ABOUT THIS EXERCISE: Show every line from the entries that follow which holds the word "Most".

__________

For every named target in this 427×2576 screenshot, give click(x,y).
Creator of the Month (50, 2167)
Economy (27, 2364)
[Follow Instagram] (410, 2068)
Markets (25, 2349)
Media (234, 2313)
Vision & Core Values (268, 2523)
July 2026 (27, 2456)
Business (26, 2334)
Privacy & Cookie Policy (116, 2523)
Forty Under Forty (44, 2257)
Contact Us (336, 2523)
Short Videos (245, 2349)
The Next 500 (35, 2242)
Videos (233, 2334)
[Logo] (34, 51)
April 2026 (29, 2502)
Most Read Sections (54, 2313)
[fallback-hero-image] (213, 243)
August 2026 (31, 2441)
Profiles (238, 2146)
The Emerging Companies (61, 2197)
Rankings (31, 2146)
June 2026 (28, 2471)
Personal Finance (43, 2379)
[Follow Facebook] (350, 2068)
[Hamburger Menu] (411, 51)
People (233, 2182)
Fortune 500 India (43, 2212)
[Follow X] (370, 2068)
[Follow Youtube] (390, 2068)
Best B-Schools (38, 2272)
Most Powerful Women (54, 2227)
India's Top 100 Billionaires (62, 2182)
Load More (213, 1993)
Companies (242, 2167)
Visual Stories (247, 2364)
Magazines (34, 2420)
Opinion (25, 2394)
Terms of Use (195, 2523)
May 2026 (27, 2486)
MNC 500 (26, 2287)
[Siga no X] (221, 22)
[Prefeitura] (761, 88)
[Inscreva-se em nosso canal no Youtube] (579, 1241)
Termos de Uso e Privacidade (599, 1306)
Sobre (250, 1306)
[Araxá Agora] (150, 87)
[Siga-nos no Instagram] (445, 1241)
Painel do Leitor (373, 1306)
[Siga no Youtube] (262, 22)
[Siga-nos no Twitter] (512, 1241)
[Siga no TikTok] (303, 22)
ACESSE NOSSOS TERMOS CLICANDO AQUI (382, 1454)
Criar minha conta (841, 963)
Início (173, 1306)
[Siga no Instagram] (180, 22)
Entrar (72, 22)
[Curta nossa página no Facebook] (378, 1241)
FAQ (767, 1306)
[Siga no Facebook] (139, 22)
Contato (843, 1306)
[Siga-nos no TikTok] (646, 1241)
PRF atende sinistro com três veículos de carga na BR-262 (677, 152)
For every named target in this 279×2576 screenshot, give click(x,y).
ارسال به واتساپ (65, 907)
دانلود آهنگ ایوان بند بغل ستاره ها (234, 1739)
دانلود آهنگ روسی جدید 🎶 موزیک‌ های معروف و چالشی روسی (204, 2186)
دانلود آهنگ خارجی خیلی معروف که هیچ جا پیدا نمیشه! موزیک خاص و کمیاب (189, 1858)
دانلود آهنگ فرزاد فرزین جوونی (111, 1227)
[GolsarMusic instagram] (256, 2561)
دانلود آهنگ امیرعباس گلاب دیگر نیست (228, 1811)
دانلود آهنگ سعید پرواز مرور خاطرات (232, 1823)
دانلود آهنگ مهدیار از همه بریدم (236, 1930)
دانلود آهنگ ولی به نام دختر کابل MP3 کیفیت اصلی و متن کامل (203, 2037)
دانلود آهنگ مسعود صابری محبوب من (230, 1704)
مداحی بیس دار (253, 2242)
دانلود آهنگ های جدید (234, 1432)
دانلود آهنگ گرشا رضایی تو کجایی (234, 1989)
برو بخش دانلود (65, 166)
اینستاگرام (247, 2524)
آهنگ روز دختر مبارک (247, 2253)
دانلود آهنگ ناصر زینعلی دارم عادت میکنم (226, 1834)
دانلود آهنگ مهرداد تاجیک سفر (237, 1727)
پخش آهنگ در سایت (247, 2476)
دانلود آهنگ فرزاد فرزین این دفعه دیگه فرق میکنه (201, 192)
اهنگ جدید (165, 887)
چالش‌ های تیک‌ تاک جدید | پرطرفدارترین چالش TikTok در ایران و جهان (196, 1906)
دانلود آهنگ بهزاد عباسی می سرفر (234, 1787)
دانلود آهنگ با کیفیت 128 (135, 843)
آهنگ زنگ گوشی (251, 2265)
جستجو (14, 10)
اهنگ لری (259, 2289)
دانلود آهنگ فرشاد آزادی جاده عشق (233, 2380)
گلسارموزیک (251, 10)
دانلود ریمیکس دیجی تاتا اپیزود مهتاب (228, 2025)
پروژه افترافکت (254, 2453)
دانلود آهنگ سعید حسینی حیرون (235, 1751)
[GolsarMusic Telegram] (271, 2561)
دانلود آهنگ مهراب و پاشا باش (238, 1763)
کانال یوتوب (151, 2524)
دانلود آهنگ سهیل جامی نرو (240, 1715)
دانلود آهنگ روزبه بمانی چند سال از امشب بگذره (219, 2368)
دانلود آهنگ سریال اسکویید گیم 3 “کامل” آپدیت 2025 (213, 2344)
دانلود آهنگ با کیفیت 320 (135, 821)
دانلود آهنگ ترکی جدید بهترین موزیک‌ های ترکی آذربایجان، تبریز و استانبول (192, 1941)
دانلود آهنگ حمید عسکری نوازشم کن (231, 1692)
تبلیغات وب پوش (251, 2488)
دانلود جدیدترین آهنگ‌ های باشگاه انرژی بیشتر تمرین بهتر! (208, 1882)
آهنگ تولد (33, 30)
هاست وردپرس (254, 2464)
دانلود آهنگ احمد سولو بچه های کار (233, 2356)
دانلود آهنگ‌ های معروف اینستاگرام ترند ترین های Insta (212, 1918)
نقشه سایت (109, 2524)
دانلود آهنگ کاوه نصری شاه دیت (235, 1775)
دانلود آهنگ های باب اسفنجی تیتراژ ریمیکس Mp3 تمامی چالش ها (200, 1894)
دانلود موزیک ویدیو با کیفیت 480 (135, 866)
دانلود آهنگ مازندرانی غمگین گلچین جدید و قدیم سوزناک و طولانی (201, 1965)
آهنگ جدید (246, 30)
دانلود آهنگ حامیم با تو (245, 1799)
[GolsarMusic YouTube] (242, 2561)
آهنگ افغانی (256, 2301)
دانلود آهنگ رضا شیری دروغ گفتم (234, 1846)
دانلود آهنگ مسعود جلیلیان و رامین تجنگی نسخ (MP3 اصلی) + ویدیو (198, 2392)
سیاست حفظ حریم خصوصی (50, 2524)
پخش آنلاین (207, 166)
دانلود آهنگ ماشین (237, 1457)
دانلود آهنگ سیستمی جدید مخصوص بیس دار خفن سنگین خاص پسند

__________

TASK RESULT:
Most Read Sections (54, 2313)
Most Powerful Women (54, 2227)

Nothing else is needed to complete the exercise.